Instructions to follow.
Print each entry precisely; exclude the pictures.

• • • • •

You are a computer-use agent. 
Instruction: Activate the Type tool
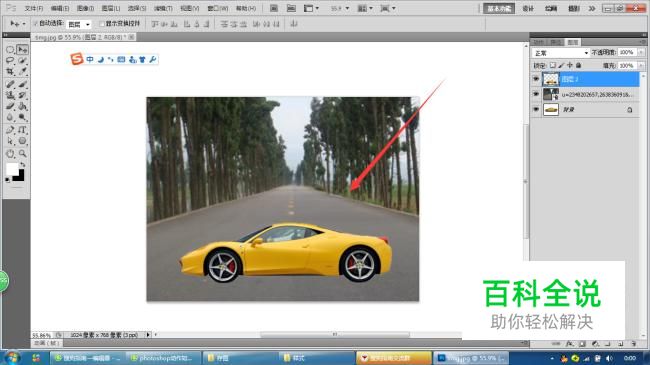point(22,130)
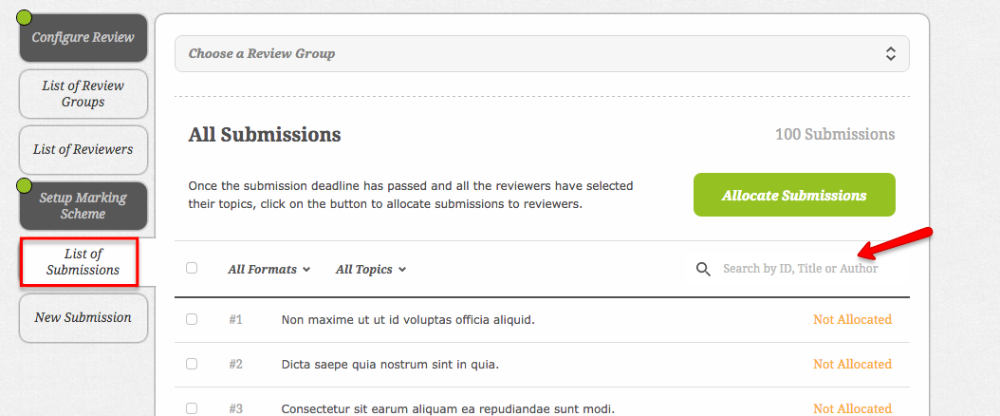
Task: Go to List of Review Groups
Action: pos(84,94)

• • • • •

Response to the task.
You are a computer-use agent. 
Instruction: Activate the Type tool
point(22,130)
Task: Go to List of Review Groups
Action: pos(84,94)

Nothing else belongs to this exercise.